CATHOLIC CATECHISM

by HFH Reuvers



PURGATORY: THE COMMON CURE RESORT

In the confessional box:
"Sir, please bless me, my last confession was ten years ago."
"In the name of the Father and the Son and the Holy Spirit. Amen."
"I have become a neonazi, and I have been shooting around with a machine gun in a Roman Catholic home for the aged deaf."
"That was you? And now you regret it?"
"Yes, and I was afraid I should go to hell. Now I'll become a collector for the blind care."
"Okay. Just pray an act of contrition."
"O merciful God, I regret my sins, because I deserve Thy punishment, but most of all because I offended Thee, my greatest Benefactor and the highest Good. I detest all my sins and I promise, with the help of Thy grace, to amend my life and sin no more. Lord, have mercy upon me, a sinner. Amen. "
"Ego te absolvo ... In nomine Patris et Filii et Spiritus Sancti. Amen."

Now suppose you die from a heart attack just after leaving the confessional box. Can you go directly to heaven?
Probably you have to go to purgatory. This is the common cure resort where most of the deceased have to expiate their sins. It is a sort of waiting room. You have no notion of time, but you know an angel will 'soon' appear and lead you into paradise. Meanwhile you are poignantly aware of your shortcomings and of the multitude of chances you failed to seize.
'Soon', at the Final Judgment, the disposition will become clear of all people you met on the earth. Then the souls in heaven shall praise God together and be happy in eternity.
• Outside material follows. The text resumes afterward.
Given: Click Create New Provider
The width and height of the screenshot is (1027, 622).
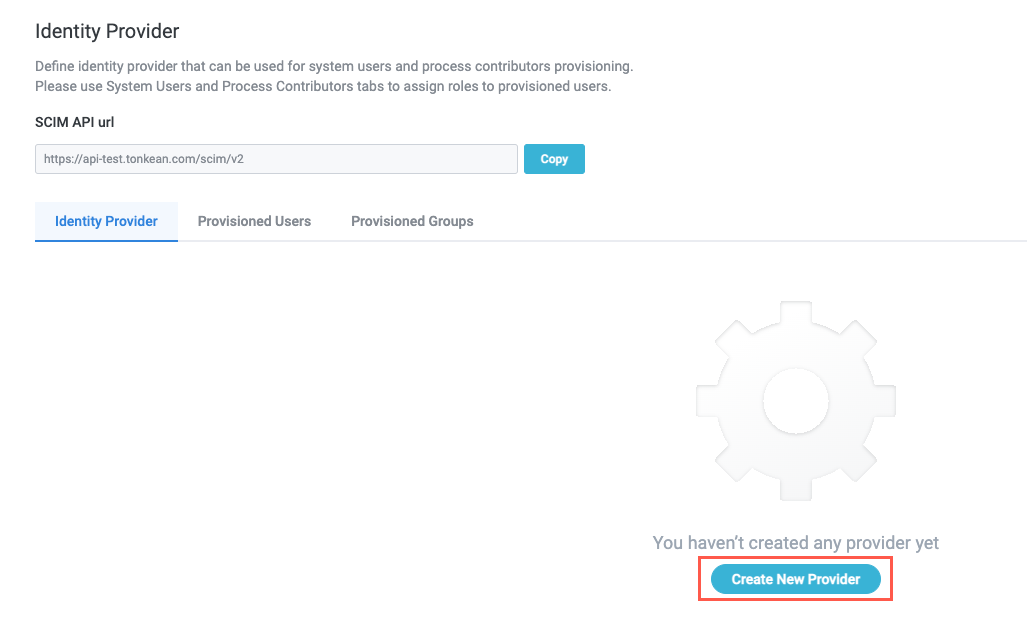Looking at the screenshot, I should (795, 578).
In the years nineteen fifty you could still earn indulgences for the souls in purgatory, especially at All Souls' Day. If you prayed in the church to the intention of the pope five times an Our Father, a Hail Mary and a Glory be to the Father, you earned an indulgence that saved one soul from purgatory. After you earned the indulgence, you left the church, entered it again and said again the prayers mentioned above to earn another indulgence.
Nowadays, the Church doesn't propagandize this indulgence any longer. But praying for the souls in purgatory is always good.